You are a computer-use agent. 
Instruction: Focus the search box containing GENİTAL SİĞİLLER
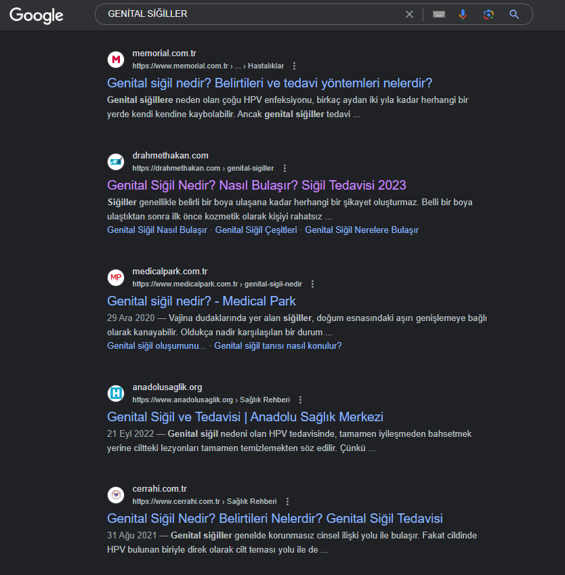[253, 14]
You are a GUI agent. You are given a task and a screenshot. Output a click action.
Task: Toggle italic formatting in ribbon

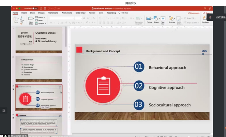(x=55, y=23)
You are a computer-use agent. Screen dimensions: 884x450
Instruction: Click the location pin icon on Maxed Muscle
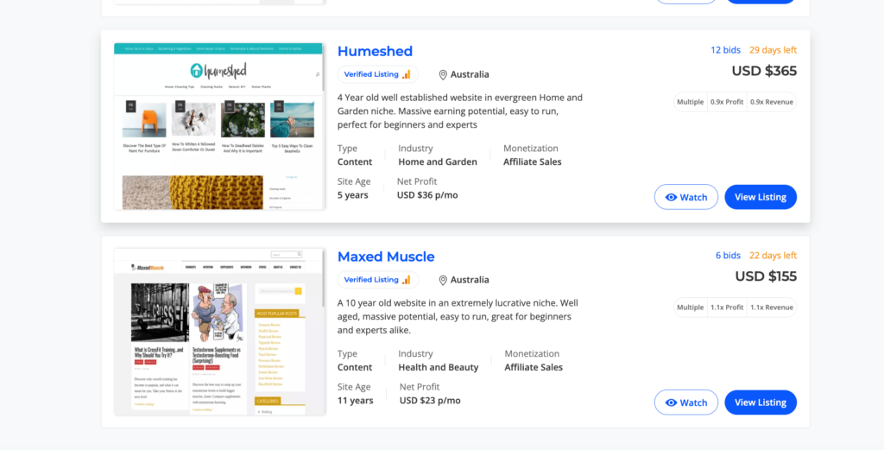(443, 281)
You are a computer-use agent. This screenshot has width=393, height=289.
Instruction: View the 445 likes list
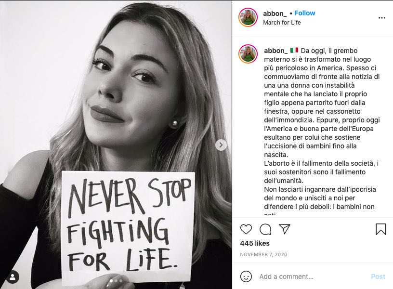[255, 243]
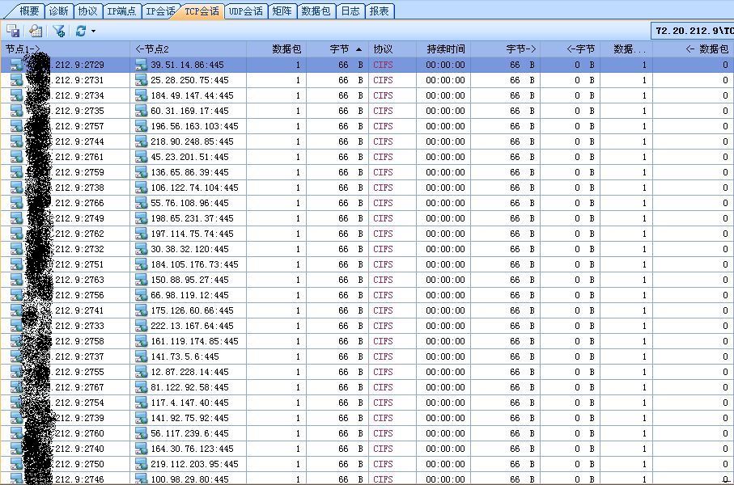
Task: Click the node icon beside 212.9:2746
Action: [17, 479]
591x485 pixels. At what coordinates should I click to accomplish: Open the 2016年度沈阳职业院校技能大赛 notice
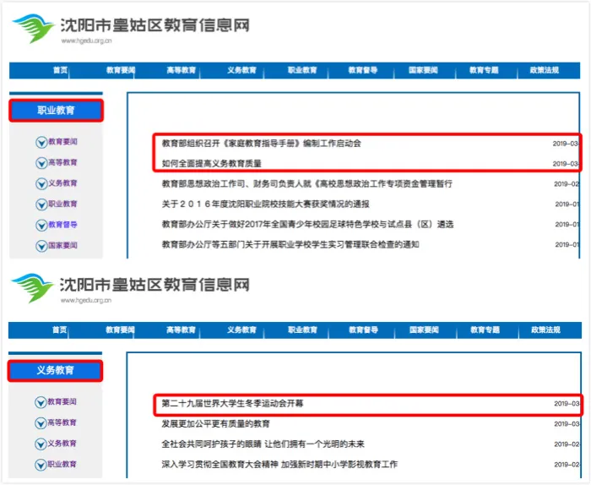265,204
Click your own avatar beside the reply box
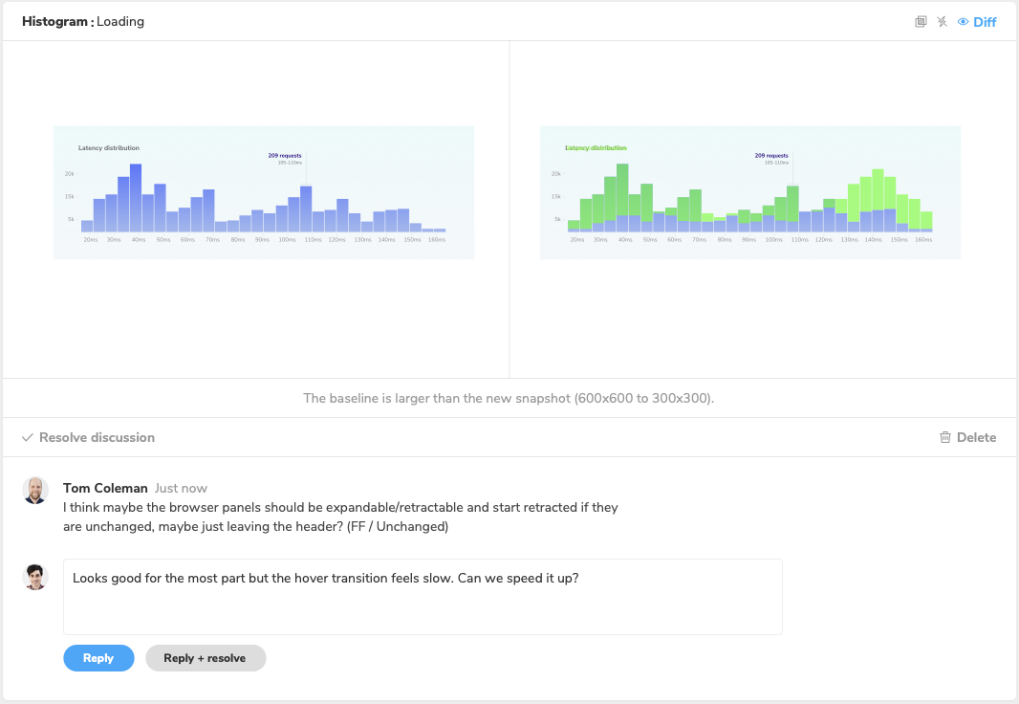This screenshot has width=1019, height=704. tap(35, 577)
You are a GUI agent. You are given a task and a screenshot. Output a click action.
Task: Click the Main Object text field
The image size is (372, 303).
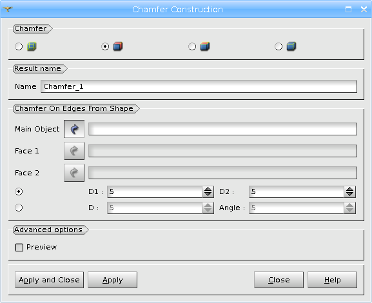coord(223,129)
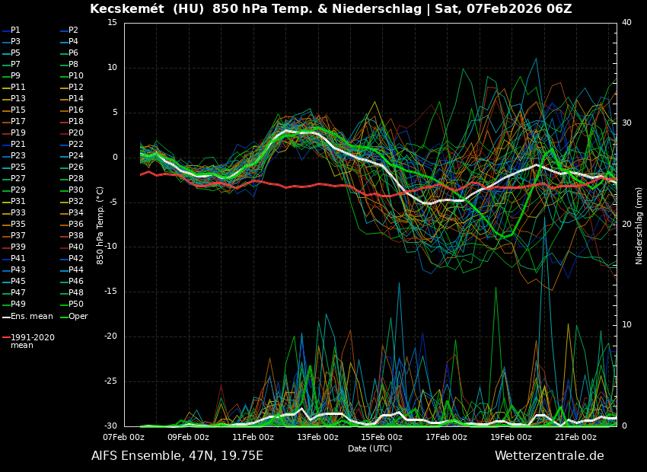The image size is (647, 472).
Task: Click the AIFS Ensemble, 47N, 19.75E caption
Action: pos(177,456)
★ ★ ★
**Task to complete:** Keep every word of the lines above unchanged in the copy, and omit the pictures.

**Written solution:**
You are a computer-use agent. 
Instruction: Focus the search box containing GENİTAL SİĞİLLER
[253, 14]
You are a GUI agent. You are given a task and a screenshot. Output a click action.
Task: Toggle italic formatting in ribbon

(x=55, y=23)
You are a computer-use agent. Screen dimensions: 884x450
Instruction: Click the location pin icon on Maxed Muscle
(443, 281)
You are a computer-use agent. This screenshot has width=393, height=289.
Instruction: View the 445 likes list
[255, 243]
Task: Click the node icon beside 212.9:2746
Action: [17, 479]
591x485 pixels. At what coordinates should I click to accomplish: Open the 2016年度沈阳职业院校技能大赛 notice
265,204
Click your own avatar beside the reply box
This screenshot has width=1019, height=704. tap(35, 577)
You are a GUI agent. You are given a task and a screenshot. Output a click action.
Task: Click the Main Object text field
The image size is (372, 303).
coord(223,129)
The image size is (647, 472).
Task: Click the AIFS Ensemble, 47N, 19.75E caption
Action: pos(177,456)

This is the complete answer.